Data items
--- start ---

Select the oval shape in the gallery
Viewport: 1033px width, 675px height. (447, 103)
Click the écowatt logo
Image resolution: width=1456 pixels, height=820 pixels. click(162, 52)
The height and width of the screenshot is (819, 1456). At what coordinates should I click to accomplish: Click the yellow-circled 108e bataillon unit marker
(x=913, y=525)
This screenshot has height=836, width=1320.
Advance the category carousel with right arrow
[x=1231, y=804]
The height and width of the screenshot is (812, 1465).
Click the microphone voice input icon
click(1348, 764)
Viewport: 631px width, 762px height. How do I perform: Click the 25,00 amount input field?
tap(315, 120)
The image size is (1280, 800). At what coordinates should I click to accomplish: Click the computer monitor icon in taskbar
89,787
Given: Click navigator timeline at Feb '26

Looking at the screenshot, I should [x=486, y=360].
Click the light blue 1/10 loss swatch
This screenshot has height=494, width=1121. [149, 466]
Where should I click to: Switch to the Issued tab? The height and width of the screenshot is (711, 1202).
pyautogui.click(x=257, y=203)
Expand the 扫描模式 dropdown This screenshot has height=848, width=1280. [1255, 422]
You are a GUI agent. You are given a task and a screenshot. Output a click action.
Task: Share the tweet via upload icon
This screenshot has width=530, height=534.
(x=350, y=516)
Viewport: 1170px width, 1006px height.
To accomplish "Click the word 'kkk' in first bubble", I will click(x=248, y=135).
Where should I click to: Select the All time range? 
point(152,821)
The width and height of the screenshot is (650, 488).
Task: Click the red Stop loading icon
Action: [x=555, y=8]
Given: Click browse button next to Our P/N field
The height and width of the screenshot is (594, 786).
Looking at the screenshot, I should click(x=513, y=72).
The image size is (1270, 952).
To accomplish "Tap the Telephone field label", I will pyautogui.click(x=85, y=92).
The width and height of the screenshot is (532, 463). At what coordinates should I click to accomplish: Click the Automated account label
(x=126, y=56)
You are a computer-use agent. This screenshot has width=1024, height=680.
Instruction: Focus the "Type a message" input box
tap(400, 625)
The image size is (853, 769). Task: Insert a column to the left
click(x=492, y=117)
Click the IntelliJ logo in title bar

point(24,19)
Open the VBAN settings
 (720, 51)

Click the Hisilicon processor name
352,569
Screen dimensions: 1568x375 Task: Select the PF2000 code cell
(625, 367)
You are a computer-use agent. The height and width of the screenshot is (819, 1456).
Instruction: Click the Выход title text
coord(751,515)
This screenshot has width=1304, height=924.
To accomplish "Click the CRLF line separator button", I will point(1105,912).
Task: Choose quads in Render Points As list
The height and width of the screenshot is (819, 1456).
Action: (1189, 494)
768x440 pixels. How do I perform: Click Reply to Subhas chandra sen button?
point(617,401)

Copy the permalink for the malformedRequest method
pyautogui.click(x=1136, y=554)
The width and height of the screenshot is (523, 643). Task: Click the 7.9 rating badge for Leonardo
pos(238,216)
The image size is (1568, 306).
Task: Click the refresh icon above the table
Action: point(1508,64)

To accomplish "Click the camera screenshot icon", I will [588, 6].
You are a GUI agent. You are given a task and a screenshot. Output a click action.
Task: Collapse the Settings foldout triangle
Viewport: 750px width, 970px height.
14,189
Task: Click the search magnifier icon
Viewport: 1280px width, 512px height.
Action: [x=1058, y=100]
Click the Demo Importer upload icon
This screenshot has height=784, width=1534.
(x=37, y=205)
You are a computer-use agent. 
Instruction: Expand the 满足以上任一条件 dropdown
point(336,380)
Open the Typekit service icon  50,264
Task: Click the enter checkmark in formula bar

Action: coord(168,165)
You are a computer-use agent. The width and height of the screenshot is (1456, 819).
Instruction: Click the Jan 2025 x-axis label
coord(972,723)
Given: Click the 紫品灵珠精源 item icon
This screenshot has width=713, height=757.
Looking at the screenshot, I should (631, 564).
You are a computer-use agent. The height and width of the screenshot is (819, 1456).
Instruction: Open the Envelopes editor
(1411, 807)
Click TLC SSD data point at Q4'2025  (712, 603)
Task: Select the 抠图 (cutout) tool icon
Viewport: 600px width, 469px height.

--- end ---

◆ **What to work on**
Render the listing above as a numbered list, leaving out the blank lines.

◆ **Exercise solution**
1. Select the oval shape in the gallery
2. Viewport: 1033px width, 675px height. (447, 103)
3. Click the écowatt logo
4. Image resolution: width=1456 pixels, height=820 pixels. click(162, 52)
5. The height and width of the screenshot is (819, 1456). At what coordinates should I click to accomplish: Click the yellow-circled 108e bataillon unit marker
6. (x=913, y=525)
7. This screenshot has height=836, width=1320.
8. Advance the category carousel with right arrow
9. [x=1231, y=804]
10. The height and width of the screenshot is (812, 1465).
11. Click the microphone voice input icon
12. click(1348, 764)
13. Viewport: 631px width, 762px height. How do I perform: Click the 25,00 amount input field?
14. tap(315, 120)
15. The image size is (1280, 800). At what coordinates should I click to accomplish: Click the computer monitor icon in taskbar
16. 89,787
17. Given: Click navigator timeline at Feb '26
18. Looking at the screenshot, I should [x=486, y=360].
19. Click the light blue 1/10 loss swatch
20. This screenshot has height=494, width=1121. [149, 466]
21. Where should I click to: Switch to the Issued tab? The height and width of the screenshot is (711, 1202).
22. pyautogui.click(x=257, y=203)
23. Expand the 扫描模式 dropdown This screenshot has height=848, width=1280. [1255, 422]
24. You are a GUI agent. You are given a task and a screenshot. Output a click action.
25. Task: Share the tweet via upload icon
26. This screenshot has width=530, height=534.
27. (x=350, y=516)
28. Viewport: 1170px width, 1006px height.
29. To accomplish "Click the word 'kkk' in first bubble", I will click(x=248, y=135).
30. Where should I click to: Select the All time range? 
31. point(152,821)
32. The width and height of the screenshot is (650, 488).
33. Task: Click the red Stop loading icon
34. Action: [x=555, y=8]
35. Given: Click browse button next to Our P/N field
36. The height and width of the screenshot is (594, 786).
37. Looking at the screenshot, I should click(x=513, y=72).
38. The image size is (1270, 952).
39. To accomplish "Tap the Telephone field label", I will pyautogui.click(x=85, y=92).
40. The width and height of the screenshot is (532, 463). At what coordinates should I click to accomplish: Click the Automated account label
41. (x=126, y=56)
42. You are a computer-use agent. This screenshot has width=1024, height=680.
43. Instruction: Focus the "Type a message" input box
44. tap(400, 625)
45. The image size is (853, 769). Task: Insert a column to the left
46. click(x=492, y=117)
47. Click the IntelliJ logo in title bar
48. point(24,19)
49. Open the VBAN settings
50.  (720, 51)
51. Click the Hisilicon processor name
52. 352,569
53. Screen dimensions: 1568x375 Task: Select the PF2000 code cell
54. (625, 367)
55. You are a computer-use agent. The height and width of the screenshot is (819, 1456).
56. Instruction: Click the Выход title text
57. coord(751,515)
58. This screenshot has width=1304, height=924.
59. To accomplish "Click the CRLF line separator button", I will point(1105,912).
60. Task: Choose quads in Render Points As list
61. The height and width of the screenshot is (819, 1456).
62. Action: (1189, 494)
63. 768x440 pixels. How do I perform: Click Reply to Subhas chandra sen button?
64. point(617,401)
65. Copy the permalink for the malformedRequest method
66. pyautogui.click(x=1136, y=554)
67. The width and height of the screenshot is (523, 643). Task: Click the 7.9 rating badge for Leonardo
68. pos(238,216)
69. The image size is (1568, 306).
70. Task: Click the refresh icon above the table
71. Action: point(1508,64)
72. To accomplish "Click the camera screenshot icon", I will [588, 6].
73. You are a GUI agent. You are given a task and a screenshot. Output a click action.
74. Task: Collapse the Settings foldout triangle
75. Viewport: 750px width, 970px height.
76. 14,189
77. Task: Click the search magnifier icon
78. Viewport: 1280px width, 512px height.
79. Action: [x=1058, y=100]
80. Click the Demo Importer upload icon
81. This screenshot has height=784, width=1534.
82. (x=37, y=205)
83. You are a computer-use agent. 
84. Instruction: Expand the 满足以上任一条件 dropdown
85. point(336,380)
86. Open the Typekit service icon  50,264
87. Task: Click the enter checkmark in formula bar
88. Action: coord(168,165)
89. You are a computer-use agent. The width and height of the screenshot is (1456, 819).
90. Instruction: Click the Jan 2025 x-axis label
91. coord(972,723)
92. Given: Click the 紫品灵珠精源 item icon
93. This screenshot has width=713, height=757.
94. Looking at the screenshot, I should (631, 564).
95. You are a computer-use agent. The height and width of the screenshot is (819, 1456).
96. Instruction: Open the Envelopes editor
97. (1411, 807)
98. Click TLC SSD data point at Q4'2025  (712, 603)
99. Task: Select the 抠图 (cutout) tool icon
100. Viewport: 600px width, 469px height.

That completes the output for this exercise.